→ **About this task**: The copy must hold exactly the lines from the one with "Task: Click the Log Out door icon" through the end of the listing below, and nothing else, with no pictures.
_____
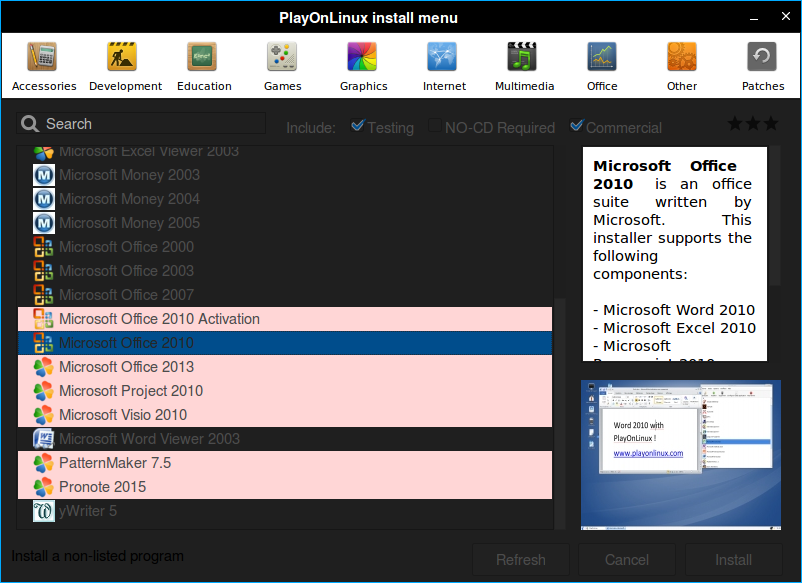Browse the Games category
The width and height of the screenshot is (802, 583).
282,66
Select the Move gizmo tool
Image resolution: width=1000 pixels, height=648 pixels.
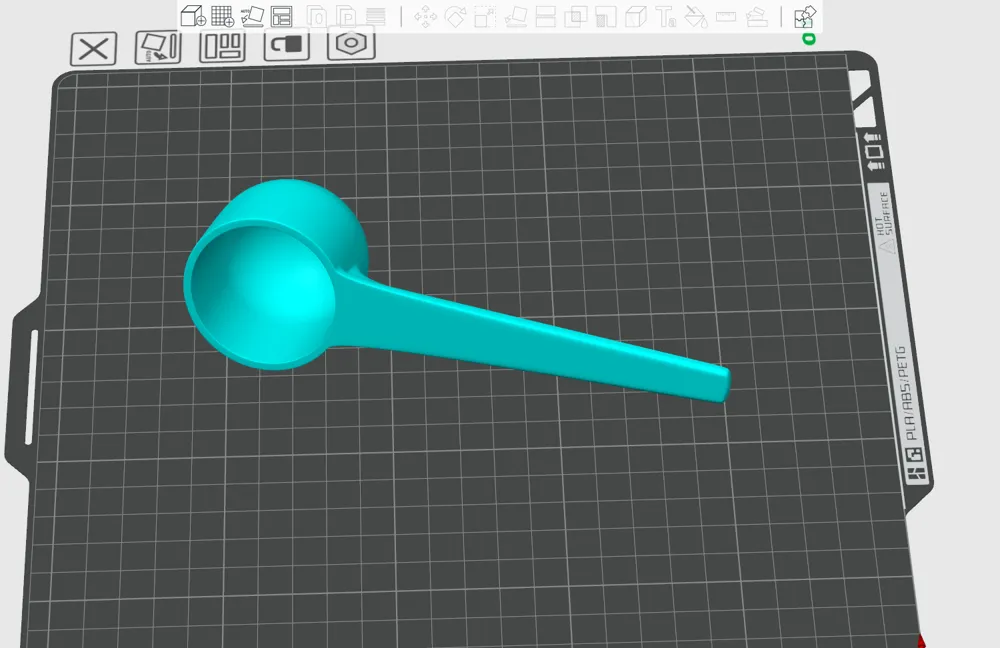click(x=425, y=17)
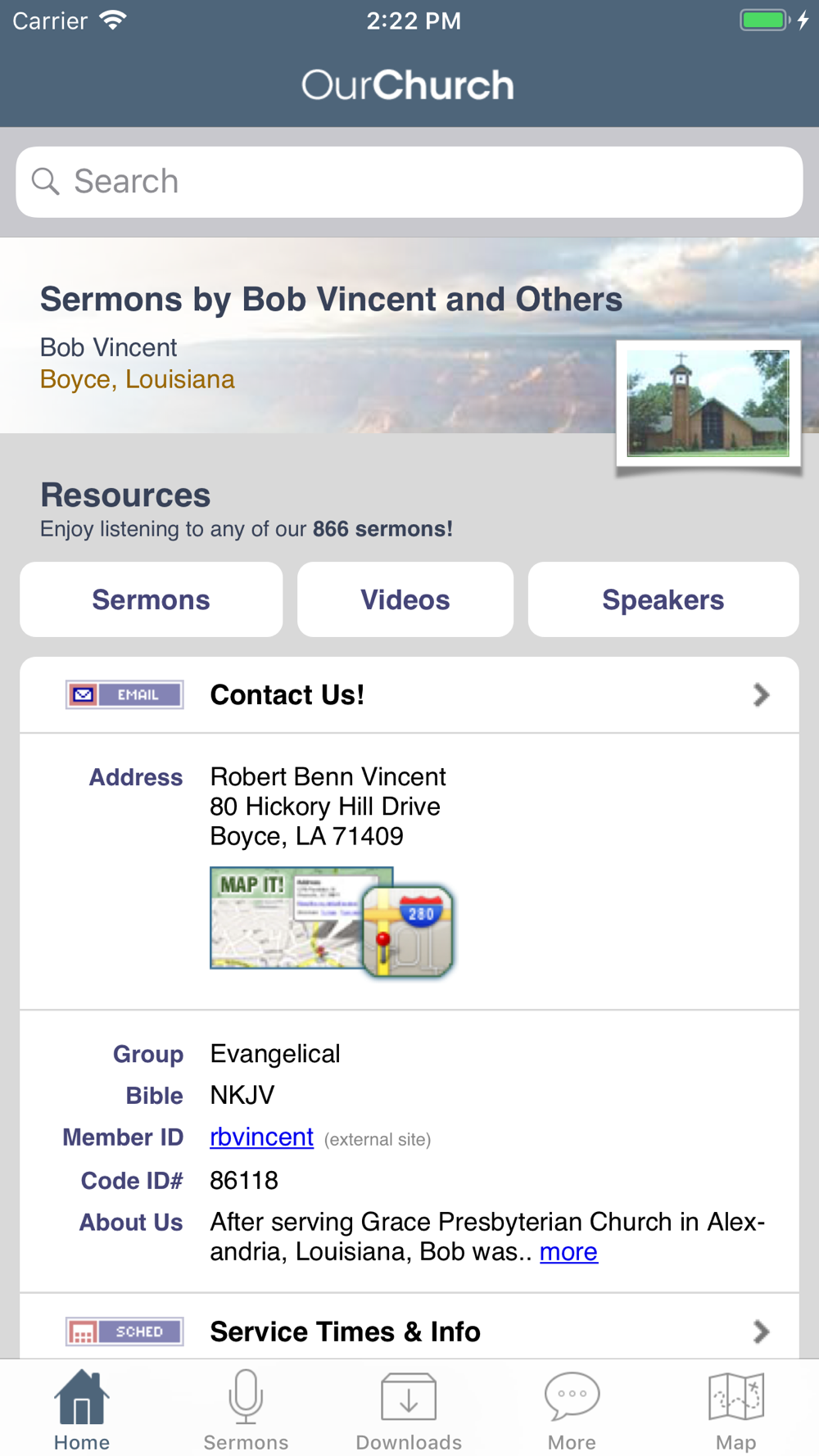Open the More speech bubble tab
Viewport: 819px width, 1456px height.
pos(572,1397)
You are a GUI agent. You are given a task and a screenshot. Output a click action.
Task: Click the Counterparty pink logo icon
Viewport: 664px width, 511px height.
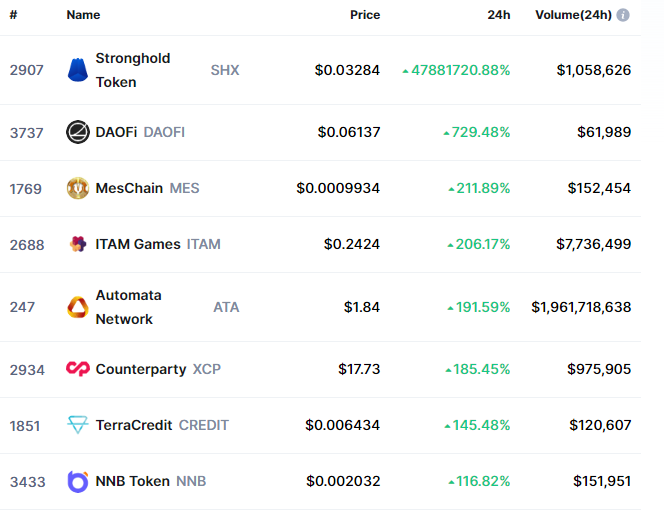[78, 369]
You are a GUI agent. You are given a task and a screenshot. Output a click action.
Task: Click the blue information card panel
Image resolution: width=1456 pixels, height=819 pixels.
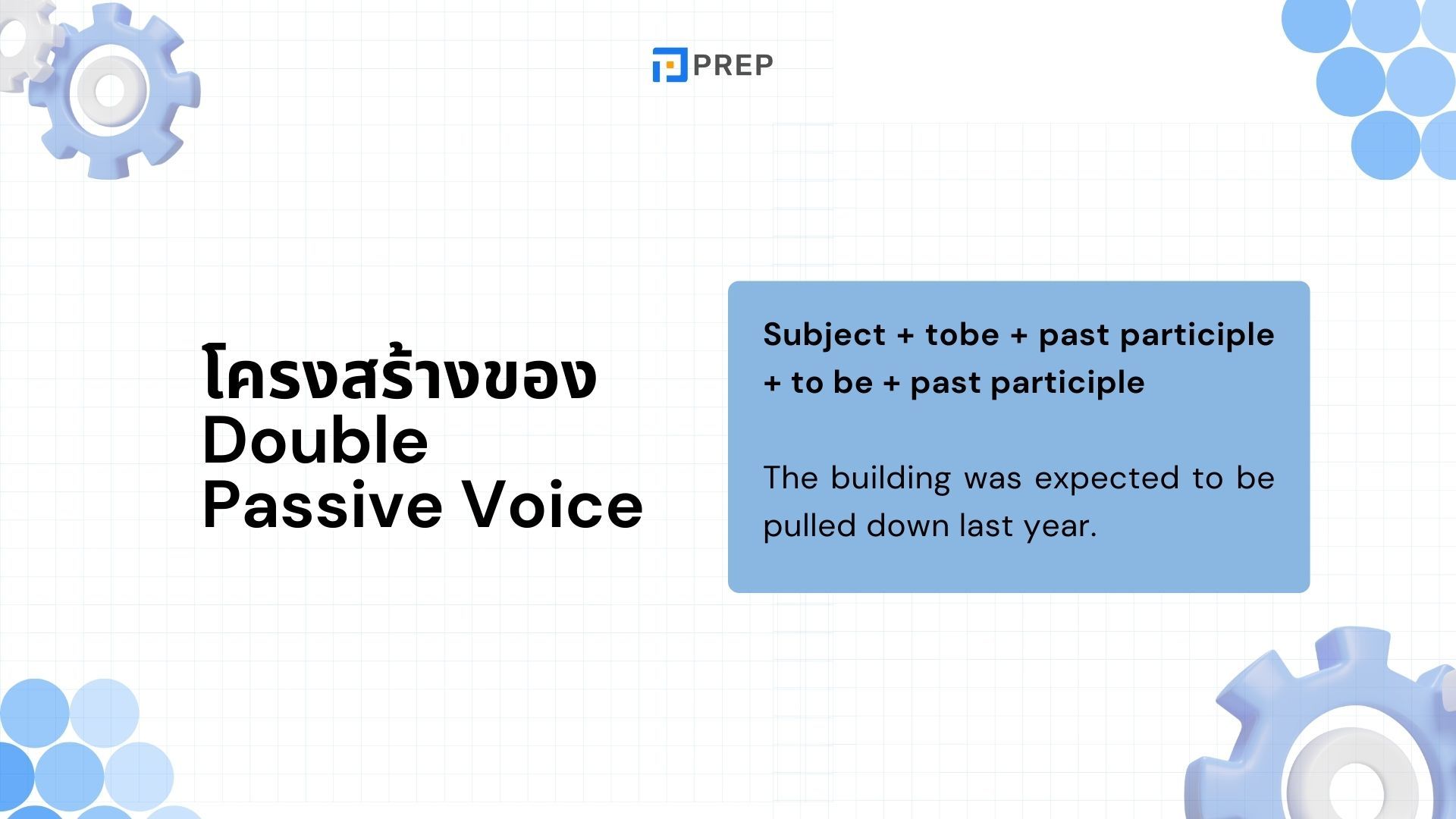tap(1020, 435)
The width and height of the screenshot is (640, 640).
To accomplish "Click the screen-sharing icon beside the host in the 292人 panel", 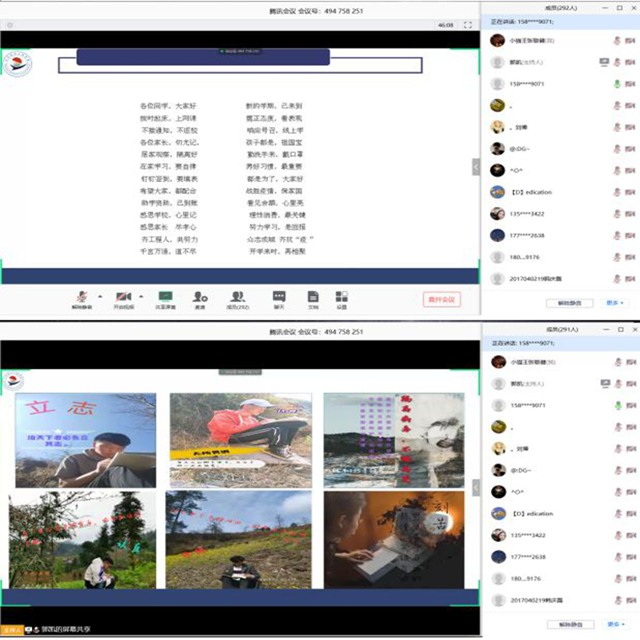I will pyautogui.click(x=604, y=61).
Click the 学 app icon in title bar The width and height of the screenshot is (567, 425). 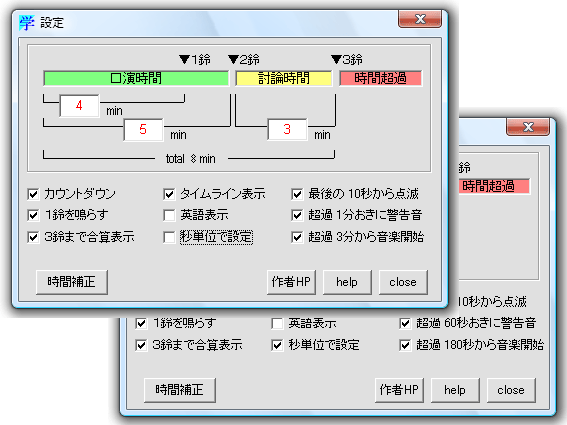click(26, 23)
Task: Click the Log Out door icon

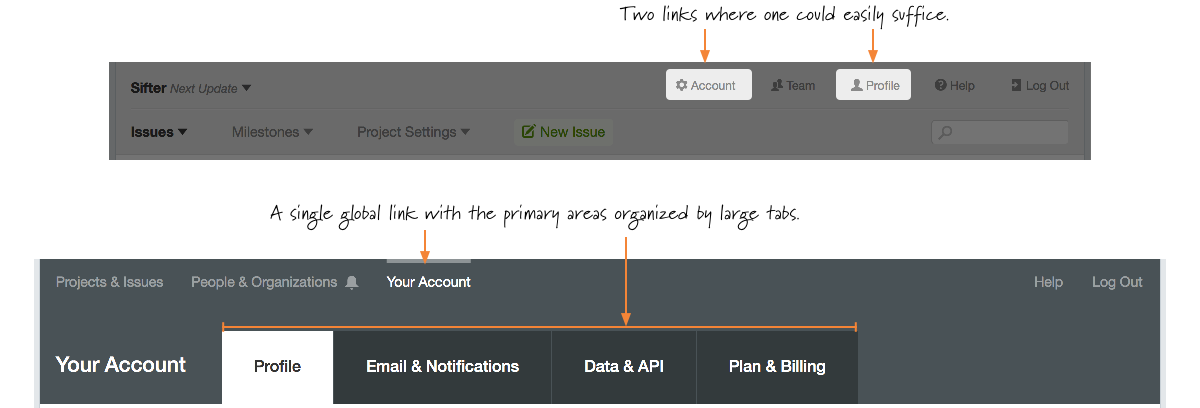Action: (x=1016, y=86)
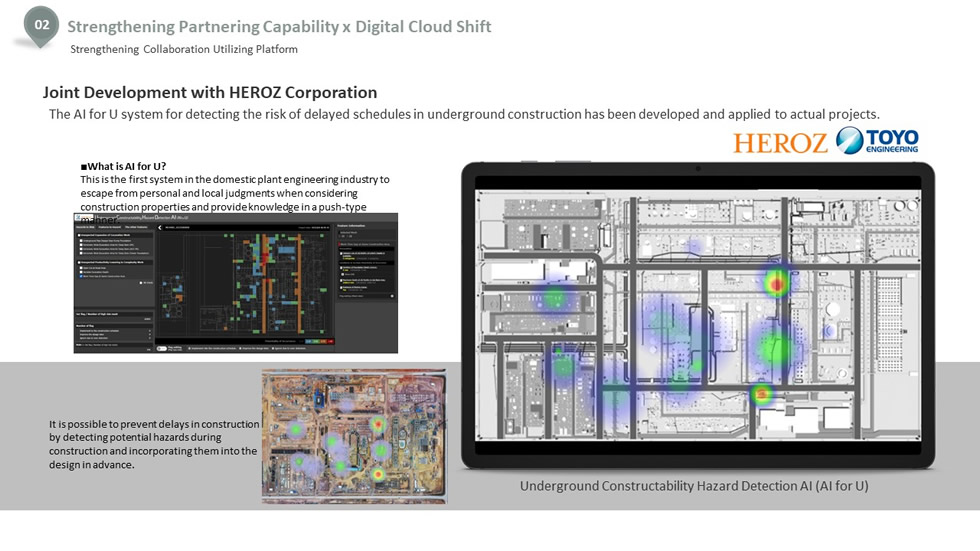Open the aerial construction site photo
The height and width of the screenshot is (551, 980).
(354, 435)
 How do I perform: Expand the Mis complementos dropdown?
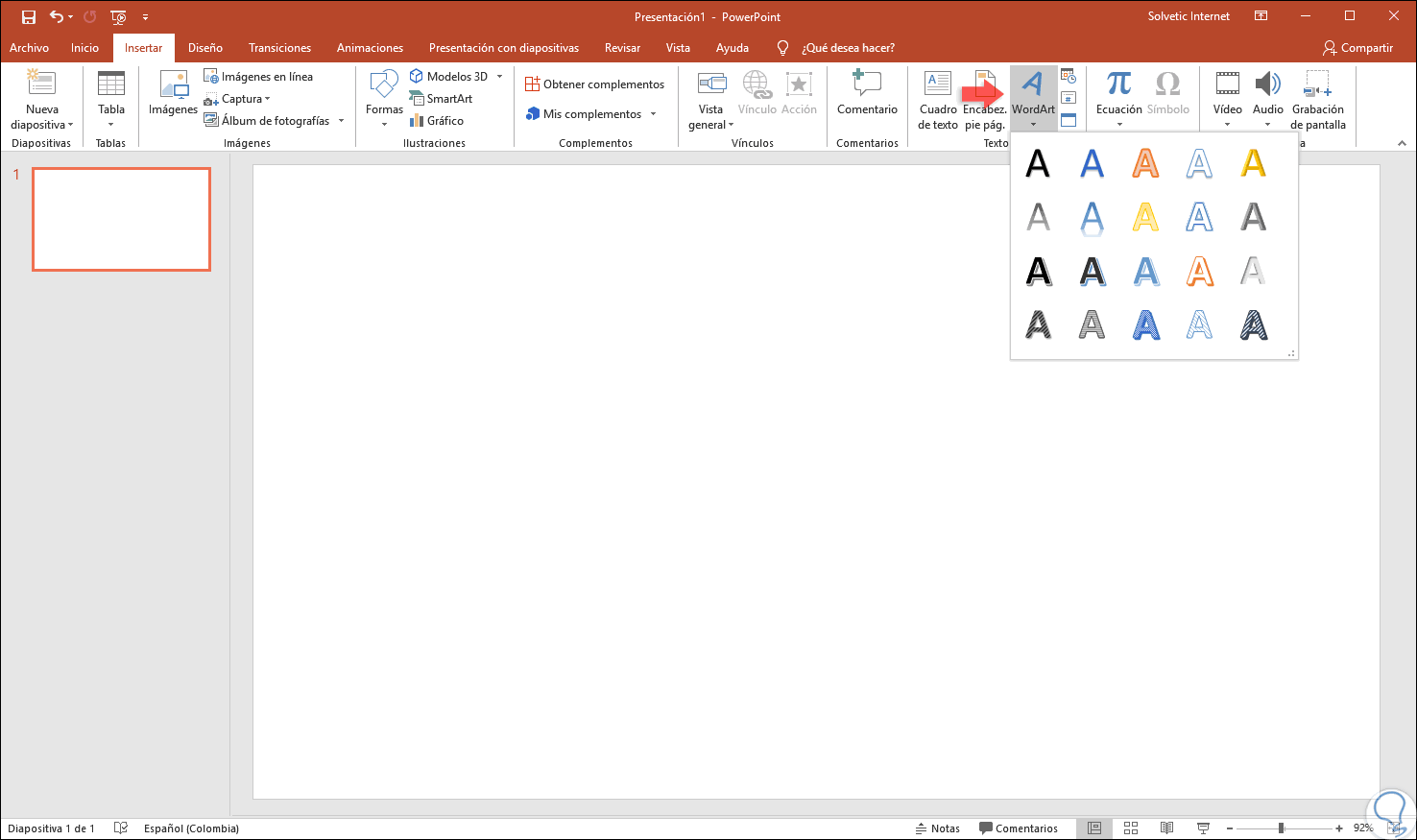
_____
→ **Answer box**:
Task: Click the Log Out door icon

Action: (x=1016, y=86)
Open the aerial construction site photo
The height and width of the screenshot is (551, 980).
(354, 435)
 How do I perform: Expand the Mis complementos dropdown?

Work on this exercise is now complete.